A wonderful addition to the mom lit genre, Everyone is Beautiful follows Lanie, a devoted if not outnumbered and defeated mother of three, as she tries to regain her “self.” This quick and easy read manages to address the very real issue of moms who give practically everything over to the people in their lives—kids, husbands, friends—leaving nothing for themselves.
Center has a good eye for the minutiae of motherhood, and her deft characterization of Lanie gives readers a protagonist they can both cheer for and cringe with. Because of Center’s witty yet touching writing, readers feel the joy and pain as Lanie navigates her new world—new playgrounds, new people, and new chances to find herself.
The secondary characters are equally well written and entertaining. Josh (Lanie’s single landlord), Nora (the widowed downstairs neighbor who is not-so-secretly referred to as “The Witch”), and Nelson (Lanie’s divorced photography teacher) all offer Lanie a glimpse of what her life could be like if she weren’t married to her husband.

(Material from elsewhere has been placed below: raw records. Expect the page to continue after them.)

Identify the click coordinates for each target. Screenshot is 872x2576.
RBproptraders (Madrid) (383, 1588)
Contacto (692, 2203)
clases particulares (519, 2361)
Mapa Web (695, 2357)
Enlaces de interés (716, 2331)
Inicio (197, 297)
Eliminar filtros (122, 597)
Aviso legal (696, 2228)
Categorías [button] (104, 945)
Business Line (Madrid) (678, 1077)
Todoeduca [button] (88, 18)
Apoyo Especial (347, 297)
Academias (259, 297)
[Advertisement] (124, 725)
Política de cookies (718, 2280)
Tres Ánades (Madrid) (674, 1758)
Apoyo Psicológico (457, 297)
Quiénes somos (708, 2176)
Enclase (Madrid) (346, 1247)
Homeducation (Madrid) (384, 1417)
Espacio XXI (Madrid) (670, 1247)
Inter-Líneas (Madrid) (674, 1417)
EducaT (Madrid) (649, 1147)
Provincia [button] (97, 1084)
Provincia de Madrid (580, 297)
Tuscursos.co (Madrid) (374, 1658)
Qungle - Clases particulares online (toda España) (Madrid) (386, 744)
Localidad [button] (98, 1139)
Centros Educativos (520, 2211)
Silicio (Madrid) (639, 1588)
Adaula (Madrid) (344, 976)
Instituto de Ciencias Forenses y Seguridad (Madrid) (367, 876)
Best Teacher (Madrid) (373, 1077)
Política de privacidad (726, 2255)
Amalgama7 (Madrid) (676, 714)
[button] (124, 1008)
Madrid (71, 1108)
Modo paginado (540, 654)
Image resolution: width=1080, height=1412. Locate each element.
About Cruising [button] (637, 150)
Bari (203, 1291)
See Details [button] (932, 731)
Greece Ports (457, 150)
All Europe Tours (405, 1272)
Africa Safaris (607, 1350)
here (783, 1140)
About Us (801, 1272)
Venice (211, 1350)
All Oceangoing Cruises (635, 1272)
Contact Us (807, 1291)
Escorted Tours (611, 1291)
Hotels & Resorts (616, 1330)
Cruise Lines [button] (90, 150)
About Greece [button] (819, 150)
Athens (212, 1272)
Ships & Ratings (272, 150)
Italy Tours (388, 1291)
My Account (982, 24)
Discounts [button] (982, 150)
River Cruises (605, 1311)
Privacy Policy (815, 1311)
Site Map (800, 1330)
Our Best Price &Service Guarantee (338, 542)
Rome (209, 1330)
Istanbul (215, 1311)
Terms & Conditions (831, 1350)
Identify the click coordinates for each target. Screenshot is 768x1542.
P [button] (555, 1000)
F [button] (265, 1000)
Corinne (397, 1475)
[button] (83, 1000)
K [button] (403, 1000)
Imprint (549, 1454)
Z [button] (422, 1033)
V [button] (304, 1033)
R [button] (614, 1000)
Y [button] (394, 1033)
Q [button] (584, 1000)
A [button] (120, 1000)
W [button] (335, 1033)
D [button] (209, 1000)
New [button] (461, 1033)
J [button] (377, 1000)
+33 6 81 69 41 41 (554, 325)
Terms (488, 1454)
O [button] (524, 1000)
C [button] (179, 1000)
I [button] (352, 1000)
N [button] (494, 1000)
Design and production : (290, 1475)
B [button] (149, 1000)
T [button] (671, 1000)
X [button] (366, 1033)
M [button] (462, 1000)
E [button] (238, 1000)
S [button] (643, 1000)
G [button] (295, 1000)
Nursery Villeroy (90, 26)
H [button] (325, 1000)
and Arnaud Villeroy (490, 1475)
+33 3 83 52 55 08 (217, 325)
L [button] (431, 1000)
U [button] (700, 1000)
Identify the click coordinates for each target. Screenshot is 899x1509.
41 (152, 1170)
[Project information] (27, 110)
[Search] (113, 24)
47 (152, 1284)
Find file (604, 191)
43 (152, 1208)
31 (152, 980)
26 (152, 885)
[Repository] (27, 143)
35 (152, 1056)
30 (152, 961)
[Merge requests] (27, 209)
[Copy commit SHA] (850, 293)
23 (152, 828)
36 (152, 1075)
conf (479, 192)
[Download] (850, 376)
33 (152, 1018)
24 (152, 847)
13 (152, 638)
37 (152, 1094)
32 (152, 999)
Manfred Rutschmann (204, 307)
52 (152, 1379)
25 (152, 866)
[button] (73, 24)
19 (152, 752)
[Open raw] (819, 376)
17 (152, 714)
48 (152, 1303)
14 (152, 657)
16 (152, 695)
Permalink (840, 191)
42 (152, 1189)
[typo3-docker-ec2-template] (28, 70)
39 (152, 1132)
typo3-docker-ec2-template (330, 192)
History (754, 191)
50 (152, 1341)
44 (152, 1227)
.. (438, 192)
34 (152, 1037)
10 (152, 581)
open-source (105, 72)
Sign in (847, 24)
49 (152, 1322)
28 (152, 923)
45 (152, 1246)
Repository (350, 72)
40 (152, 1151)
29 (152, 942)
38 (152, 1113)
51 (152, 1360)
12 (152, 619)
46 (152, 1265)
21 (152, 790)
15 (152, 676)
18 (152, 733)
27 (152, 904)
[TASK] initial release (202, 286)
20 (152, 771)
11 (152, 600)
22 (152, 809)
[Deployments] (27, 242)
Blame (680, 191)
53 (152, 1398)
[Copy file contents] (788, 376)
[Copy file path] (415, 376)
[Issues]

Center weaves into the narrative Lanie’s memories of how she met her husband and the story of their courtship. These insights show readers how things used to be, and we anxiously cross our fingers and toes, hoping that Lanie’s relationship with her husband hasn’t changed as much as she thinks.
Moms of all backgrounds will relate to Lanie. It’s possible you may even run into Lanie at your local playground. If you do see her with her greasy hair in a ponytail, diaper bag overflowing, and quite possibly a nursing boob hanging out, don’t rush to judgment. Just ask her if she needs any help.